Toronto, ON – August 26, 2004 – Seven cancer research projects designed to speed the development of promising new cancer treatments have received a $3.1 million boost from the Ontario Cancer Research Network (OCRN).

“These projects have good potential to lead to new agents and better treatments for cancer,” says Bob Phillips, president and chief executive officer, OCRN.

The funding includes:

– $592,890 for Dr David Spaner at Sunnybrook and Women’s College Health Sciences Centre to lead a study on how to make better vaccines to combat leukemia.

– $537,600 for Dr Alejandro Jadad at the University Health Network to create an Internet-based collaborative community to encourage patient participation in cancer clinical trials.

– $526,560 for Dr Ming Sound Tsao at the University Health Network to study whether genetic and protein biomarkers in lung cancer patients can help determine which patients might respond more favourably to a particular type of drug treatment.

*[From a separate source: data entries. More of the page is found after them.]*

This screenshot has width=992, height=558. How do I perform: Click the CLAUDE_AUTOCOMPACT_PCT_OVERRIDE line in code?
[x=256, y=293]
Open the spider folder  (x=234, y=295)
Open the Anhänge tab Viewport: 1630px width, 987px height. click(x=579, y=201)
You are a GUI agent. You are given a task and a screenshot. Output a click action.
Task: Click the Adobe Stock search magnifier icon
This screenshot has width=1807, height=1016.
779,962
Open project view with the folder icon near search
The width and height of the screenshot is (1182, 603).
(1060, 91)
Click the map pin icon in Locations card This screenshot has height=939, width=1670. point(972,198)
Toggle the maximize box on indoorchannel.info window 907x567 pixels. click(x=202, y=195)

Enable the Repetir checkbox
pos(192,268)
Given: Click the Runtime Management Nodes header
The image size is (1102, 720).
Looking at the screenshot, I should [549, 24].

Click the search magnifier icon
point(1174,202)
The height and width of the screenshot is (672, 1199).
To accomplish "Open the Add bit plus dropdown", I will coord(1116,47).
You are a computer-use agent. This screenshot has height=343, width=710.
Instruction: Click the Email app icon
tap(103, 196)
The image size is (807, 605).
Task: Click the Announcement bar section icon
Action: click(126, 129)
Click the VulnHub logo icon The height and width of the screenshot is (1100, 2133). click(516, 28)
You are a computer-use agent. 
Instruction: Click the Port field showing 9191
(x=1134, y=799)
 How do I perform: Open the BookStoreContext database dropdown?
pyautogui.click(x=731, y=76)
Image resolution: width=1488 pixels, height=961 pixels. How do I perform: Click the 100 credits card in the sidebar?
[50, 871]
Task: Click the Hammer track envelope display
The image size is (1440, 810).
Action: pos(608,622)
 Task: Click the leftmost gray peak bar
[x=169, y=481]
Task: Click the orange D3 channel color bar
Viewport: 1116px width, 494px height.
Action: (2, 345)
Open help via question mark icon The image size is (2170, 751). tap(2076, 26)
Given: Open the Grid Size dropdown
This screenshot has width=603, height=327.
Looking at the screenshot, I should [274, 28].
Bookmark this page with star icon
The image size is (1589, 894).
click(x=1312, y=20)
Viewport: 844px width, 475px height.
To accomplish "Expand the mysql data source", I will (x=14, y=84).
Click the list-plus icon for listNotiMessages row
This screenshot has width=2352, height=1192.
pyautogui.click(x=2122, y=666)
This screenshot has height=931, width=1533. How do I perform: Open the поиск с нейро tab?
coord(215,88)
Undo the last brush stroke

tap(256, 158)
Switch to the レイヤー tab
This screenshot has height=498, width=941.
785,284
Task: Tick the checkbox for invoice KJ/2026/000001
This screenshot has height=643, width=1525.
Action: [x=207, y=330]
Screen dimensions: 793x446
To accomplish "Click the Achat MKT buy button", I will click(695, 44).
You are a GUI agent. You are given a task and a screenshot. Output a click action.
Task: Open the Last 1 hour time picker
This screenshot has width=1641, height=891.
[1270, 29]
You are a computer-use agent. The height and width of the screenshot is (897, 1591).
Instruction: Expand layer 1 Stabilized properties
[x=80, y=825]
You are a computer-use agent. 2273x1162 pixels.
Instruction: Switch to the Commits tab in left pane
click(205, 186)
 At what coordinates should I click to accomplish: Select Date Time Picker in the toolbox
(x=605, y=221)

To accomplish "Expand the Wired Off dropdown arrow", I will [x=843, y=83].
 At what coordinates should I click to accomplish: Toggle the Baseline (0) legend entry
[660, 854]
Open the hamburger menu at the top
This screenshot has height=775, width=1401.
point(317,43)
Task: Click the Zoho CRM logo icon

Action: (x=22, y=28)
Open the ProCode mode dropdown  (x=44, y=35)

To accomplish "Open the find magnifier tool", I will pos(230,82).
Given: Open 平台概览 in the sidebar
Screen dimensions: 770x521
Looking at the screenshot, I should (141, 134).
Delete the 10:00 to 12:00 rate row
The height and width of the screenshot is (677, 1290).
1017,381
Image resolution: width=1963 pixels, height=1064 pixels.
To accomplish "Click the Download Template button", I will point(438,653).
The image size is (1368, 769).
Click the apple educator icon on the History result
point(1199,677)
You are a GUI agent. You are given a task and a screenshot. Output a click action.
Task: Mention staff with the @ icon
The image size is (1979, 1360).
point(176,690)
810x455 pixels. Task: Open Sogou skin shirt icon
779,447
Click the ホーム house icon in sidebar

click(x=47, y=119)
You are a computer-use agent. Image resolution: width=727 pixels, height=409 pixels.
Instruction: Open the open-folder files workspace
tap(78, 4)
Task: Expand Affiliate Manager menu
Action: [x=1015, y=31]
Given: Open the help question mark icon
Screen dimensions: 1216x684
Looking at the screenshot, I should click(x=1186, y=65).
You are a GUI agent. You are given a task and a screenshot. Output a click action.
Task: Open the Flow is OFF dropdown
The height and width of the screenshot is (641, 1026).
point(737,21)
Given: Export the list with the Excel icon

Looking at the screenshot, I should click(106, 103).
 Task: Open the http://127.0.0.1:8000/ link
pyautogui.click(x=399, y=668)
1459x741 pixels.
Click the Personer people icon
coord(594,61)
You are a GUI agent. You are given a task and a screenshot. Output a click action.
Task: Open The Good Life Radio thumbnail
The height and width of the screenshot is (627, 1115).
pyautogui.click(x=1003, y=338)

– $480,821 for Dr. Jay Wunder at Mount Sinai Hospital to lead a study on the genetic fingerprint of tumours to determine which patients might respond to chemotherapy for childhood bone cancer.

– $414,000 for Dr Mark Minden at the University Health Network to lead a study on whether combining different drugs can improve chemotherapies for leukemia.

– $379,800 for Dr Ian Douglas McGilvray at the University Health Network to lead a study on the genetic connection between chronic liver disease and liver cancer.

– $175,406 for Dr Georg Bjarnason at Sunnybrook and Women’s College Health Sciences Centre to lead a study on melatonin therapy in colon and breast cancer patients.

With this funding, OCRN is providing a total of $19 million in direct support for 43 cancer research projects at 12 sites across Ontario.

The organization’s $56 million cancer research fund targets translational cancer research, which aims to develop promising scientific discoveries into new treatment approaches and test them in a clinical setting.